Dec
14
Google duplicate content penalty for identical page titles and meta descriptions?
Filed Under Google | Comments Off
There’s been a lot of concern over this for quite a while, with the recommendation being that each page on a site should have a unique page title and meta description that relevant to that particular page. However, with what happens when they’re identical, I don’t think I’d call it a penalty, but a filter in operation.
Other than one (sometimes two slip through), when doing a site: search they’ll get filtered with what I call the “similarity filter” so you’ll see one (occasionally two) but have to click on that link they provide to see additional pages that have been excluded because they’ve been omitted for being very similar to the one shown.
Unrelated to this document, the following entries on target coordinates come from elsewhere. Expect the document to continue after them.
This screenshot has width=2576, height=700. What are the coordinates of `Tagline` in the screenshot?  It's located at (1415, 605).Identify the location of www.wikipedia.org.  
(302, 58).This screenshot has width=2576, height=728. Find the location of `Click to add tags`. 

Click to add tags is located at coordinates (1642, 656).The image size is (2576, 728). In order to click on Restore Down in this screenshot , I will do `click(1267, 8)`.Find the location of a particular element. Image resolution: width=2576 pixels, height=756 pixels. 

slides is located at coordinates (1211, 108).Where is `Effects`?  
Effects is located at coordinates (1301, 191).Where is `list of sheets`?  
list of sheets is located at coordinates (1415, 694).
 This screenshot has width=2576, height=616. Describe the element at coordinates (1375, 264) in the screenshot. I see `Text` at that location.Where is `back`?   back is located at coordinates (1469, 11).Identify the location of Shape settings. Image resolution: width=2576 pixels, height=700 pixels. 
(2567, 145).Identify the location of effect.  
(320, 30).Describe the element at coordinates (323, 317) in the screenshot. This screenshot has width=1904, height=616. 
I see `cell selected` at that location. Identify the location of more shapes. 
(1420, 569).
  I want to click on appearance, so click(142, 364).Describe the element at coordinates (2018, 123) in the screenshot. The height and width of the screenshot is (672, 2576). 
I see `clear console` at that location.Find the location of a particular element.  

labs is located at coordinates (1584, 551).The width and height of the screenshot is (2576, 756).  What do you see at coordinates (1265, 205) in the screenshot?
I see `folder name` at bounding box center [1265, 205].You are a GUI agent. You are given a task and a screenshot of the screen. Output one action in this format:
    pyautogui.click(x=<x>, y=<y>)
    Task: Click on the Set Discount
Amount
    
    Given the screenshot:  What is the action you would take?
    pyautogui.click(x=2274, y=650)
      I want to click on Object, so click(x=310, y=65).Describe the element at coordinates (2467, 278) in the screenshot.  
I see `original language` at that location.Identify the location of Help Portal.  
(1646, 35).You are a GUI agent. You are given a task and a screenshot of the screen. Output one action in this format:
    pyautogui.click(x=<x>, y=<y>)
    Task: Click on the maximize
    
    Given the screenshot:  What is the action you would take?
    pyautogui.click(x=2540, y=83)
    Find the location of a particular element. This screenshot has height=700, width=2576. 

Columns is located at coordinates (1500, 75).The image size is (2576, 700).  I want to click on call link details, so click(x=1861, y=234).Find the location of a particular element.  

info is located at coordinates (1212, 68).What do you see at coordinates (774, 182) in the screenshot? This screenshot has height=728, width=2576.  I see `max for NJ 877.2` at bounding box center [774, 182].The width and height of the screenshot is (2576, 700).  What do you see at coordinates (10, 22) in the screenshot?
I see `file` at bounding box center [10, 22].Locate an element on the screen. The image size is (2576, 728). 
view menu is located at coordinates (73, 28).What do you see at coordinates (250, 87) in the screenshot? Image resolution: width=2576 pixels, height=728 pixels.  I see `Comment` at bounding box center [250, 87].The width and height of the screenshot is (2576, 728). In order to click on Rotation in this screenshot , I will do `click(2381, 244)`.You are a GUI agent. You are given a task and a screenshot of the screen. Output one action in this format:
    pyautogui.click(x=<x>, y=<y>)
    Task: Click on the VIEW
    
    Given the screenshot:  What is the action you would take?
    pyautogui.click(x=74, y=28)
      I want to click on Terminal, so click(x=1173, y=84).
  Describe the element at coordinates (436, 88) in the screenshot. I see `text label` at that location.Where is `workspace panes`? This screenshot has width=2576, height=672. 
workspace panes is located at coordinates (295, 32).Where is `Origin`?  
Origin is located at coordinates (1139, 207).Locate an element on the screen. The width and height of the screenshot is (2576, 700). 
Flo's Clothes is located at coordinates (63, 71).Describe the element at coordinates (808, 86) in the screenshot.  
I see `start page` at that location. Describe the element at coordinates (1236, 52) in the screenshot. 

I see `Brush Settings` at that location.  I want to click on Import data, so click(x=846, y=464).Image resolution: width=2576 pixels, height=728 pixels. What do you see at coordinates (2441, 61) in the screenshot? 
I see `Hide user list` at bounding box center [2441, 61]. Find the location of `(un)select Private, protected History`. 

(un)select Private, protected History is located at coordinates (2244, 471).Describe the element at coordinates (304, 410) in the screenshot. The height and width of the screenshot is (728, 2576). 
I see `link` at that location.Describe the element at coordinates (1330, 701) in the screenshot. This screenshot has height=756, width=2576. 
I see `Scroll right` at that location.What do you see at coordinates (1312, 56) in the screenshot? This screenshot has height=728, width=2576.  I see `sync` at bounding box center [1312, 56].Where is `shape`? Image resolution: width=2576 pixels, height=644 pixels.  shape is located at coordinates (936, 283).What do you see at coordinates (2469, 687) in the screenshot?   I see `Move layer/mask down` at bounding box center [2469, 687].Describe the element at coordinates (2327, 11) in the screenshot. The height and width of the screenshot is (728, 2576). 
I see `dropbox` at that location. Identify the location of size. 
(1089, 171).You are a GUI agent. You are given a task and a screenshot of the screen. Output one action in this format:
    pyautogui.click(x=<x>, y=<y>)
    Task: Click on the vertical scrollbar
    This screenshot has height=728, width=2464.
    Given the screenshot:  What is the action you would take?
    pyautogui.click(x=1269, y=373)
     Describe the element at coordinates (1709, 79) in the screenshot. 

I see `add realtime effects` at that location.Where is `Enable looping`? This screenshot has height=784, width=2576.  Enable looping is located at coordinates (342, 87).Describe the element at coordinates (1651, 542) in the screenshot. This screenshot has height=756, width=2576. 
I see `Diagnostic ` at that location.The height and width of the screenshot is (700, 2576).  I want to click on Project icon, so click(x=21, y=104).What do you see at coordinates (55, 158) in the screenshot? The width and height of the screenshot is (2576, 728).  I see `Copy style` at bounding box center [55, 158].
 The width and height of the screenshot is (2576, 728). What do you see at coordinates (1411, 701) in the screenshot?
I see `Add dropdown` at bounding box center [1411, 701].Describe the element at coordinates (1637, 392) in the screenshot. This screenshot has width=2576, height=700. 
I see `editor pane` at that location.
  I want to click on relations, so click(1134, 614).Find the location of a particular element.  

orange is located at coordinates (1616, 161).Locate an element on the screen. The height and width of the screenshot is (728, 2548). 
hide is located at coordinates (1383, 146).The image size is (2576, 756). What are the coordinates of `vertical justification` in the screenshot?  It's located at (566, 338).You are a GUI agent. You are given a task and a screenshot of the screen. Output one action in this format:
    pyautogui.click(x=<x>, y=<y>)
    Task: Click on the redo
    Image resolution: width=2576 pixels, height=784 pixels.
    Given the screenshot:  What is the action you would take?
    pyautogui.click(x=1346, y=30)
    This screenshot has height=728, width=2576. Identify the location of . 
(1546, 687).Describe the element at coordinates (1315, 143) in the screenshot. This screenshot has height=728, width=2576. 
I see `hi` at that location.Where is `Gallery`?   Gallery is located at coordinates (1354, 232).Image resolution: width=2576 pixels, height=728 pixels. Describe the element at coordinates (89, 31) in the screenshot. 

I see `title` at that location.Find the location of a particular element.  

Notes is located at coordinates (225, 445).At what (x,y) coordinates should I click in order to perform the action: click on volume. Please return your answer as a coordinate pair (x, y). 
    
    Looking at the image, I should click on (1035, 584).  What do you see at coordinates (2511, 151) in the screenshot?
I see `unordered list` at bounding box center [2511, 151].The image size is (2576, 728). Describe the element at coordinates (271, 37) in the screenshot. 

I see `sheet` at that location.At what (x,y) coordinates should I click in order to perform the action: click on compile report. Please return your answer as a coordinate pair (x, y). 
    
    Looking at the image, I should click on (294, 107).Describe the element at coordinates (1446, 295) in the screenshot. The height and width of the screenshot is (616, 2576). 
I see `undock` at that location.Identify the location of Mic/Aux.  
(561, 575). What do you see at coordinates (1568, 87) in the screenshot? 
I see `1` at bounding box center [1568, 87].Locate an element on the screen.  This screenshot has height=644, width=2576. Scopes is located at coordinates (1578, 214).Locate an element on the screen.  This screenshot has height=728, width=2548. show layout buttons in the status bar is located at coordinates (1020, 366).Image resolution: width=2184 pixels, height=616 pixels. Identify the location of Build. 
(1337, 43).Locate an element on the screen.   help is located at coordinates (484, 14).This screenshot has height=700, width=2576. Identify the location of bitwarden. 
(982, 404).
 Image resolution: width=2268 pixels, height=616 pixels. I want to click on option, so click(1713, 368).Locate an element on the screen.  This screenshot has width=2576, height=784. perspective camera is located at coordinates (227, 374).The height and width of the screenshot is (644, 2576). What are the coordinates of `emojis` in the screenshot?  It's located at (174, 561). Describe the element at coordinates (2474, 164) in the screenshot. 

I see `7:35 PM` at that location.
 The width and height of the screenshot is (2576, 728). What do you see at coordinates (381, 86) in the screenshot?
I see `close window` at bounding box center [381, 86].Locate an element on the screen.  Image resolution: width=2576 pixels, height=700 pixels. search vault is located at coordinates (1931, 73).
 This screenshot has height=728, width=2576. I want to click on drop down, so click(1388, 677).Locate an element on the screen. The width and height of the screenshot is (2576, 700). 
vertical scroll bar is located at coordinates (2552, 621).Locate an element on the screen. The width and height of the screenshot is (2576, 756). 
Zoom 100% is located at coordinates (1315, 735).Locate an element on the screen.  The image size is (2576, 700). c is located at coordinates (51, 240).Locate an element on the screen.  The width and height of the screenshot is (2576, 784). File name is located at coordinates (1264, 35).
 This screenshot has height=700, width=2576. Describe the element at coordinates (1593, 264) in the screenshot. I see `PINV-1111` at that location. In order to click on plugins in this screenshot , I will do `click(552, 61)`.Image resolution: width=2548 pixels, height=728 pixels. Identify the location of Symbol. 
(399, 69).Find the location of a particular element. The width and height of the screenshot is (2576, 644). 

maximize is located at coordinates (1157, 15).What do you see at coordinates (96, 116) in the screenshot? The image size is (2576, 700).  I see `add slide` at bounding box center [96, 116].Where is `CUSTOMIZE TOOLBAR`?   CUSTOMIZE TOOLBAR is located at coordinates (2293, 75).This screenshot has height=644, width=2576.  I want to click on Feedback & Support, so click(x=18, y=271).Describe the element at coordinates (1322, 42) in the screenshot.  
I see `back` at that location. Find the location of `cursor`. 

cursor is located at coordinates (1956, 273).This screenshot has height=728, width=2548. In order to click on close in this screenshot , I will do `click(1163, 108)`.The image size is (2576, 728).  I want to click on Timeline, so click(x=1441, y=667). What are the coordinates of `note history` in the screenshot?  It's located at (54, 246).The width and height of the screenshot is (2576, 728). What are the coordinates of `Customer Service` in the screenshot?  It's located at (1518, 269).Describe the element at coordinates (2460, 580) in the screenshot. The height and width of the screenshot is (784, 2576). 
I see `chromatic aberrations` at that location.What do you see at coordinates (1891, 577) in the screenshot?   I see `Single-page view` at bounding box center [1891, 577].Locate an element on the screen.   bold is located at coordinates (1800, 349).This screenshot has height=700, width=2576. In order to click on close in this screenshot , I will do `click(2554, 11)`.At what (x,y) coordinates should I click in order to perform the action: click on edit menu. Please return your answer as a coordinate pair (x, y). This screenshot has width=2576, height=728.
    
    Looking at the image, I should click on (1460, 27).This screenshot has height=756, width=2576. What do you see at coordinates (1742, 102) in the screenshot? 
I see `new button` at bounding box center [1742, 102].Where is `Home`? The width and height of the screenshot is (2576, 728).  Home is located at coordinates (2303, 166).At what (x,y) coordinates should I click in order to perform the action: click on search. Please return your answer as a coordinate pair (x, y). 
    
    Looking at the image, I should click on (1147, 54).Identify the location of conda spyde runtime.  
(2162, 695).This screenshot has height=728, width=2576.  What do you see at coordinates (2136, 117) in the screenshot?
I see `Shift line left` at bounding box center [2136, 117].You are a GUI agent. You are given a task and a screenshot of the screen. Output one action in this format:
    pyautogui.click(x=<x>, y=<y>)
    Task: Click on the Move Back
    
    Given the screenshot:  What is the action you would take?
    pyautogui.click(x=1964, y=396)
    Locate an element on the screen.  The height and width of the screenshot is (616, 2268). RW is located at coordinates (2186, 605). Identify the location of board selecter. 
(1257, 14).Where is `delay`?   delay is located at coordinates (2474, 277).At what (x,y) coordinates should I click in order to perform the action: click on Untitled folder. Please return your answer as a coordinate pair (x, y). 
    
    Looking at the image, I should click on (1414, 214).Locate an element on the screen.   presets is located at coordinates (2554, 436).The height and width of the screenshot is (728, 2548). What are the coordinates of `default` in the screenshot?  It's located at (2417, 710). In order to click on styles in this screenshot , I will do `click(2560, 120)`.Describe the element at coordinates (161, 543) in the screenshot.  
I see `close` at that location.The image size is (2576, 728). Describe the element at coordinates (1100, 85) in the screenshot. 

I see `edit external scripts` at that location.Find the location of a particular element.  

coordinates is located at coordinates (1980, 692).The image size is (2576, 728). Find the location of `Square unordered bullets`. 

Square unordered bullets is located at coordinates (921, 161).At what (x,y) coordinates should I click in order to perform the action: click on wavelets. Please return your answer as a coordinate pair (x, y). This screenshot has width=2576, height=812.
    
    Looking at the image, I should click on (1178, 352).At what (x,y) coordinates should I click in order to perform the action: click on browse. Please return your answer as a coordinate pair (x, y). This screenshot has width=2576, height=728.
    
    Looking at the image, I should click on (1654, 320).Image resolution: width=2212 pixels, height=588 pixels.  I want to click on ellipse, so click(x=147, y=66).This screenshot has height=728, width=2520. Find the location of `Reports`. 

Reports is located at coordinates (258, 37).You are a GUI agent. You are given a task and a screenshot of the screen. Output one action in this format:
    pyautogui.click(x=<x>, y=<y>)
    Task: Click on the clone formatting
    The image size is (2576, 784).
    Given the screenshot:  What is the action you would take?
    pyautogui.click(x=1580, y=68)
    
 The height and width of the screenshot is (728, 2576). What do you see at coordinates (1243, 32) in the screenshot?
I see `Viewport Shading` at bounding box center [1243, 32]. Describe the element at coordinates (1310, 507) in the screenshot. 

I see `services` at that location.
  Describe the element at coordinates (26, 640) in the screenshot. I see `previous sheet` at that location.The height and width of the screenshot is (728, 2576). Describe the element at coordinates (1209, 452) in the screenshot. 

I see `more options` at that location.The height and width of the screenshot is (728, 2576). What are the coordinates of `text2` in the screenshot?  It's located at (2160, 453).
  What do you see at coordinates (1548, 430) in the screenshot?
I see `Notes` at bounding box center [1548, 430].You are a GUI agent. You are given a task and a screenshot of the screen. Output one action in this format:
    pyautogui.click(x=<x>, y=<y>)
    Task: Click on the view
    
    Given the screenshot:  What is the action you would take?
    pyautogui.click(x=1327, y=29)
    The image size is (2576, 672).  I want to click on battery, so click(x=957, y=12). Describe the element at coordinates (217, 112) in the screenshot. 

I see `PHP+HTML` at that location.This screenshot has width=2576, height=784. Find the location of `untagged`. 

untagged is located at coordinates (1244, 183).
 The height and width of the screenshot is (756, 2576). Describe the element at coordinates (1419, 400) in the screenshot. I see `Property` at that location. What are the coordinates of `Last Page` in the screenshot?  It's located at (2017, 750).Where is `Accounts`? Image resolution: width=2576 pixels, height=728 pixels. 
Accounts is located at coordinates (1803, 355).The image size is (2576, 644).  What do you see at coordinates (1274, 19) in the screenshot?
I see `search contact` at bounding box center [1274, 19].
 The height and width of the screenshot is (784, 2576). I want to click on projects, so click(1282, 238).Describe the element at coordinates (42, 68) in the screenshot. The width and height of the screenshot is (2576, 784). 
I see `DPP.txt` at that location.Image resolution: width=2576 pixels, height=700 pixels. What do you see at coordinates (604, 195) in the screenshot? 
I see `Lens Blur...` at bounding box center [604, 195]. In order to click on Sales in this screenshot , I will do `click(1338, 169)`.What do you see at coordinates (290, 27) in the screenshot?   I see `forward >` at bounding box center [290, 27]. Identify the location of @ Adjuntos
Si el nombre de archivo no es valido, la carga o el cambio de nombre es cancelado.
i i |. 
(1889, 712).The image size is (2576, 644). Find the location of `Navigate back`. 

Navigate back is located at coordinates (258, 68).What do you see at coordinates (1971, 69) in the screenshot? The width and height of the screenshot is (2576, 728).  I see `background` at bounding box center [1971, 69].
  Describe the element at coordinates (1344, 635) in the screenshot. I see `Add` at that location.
I tested this on a site this summer, with pretty fast results. The web designer had run identical page titles and meta tags throughout the site, and put in a drop-down navigation list at the page top that was parsed as plain text, plus a “byline slogan” also across the entire site on the top of pages.
One page by one page, I removed the drop-down list, replaced the “motto” text with a graphic, and gave each page a unique page title and meta description.
One by one, as this was done to pages, they popped out from behind that “similar pages” link and showed up with a site: search.
It was a short term gig to fix a serious indexing issue that needed a difficult mod_rewrite solution, that was fixed, and just a few site pages were worked on by me, so there are still plenty of pages on that site that still have that similarity problem and did not, do not, and will not rank for the search terms relevant to the still_unfixed pages.
That’s all you can do is tell people what they need to do, but it’s up to them to actually do it. Way too cliche, but you can lead a horse to water, but you can’t make him drink.
I’ve got a page up with a list of links to white papers and patents on duplicate content. One of these days I’ll go through them and condense down and write up what seem to be the more important parts.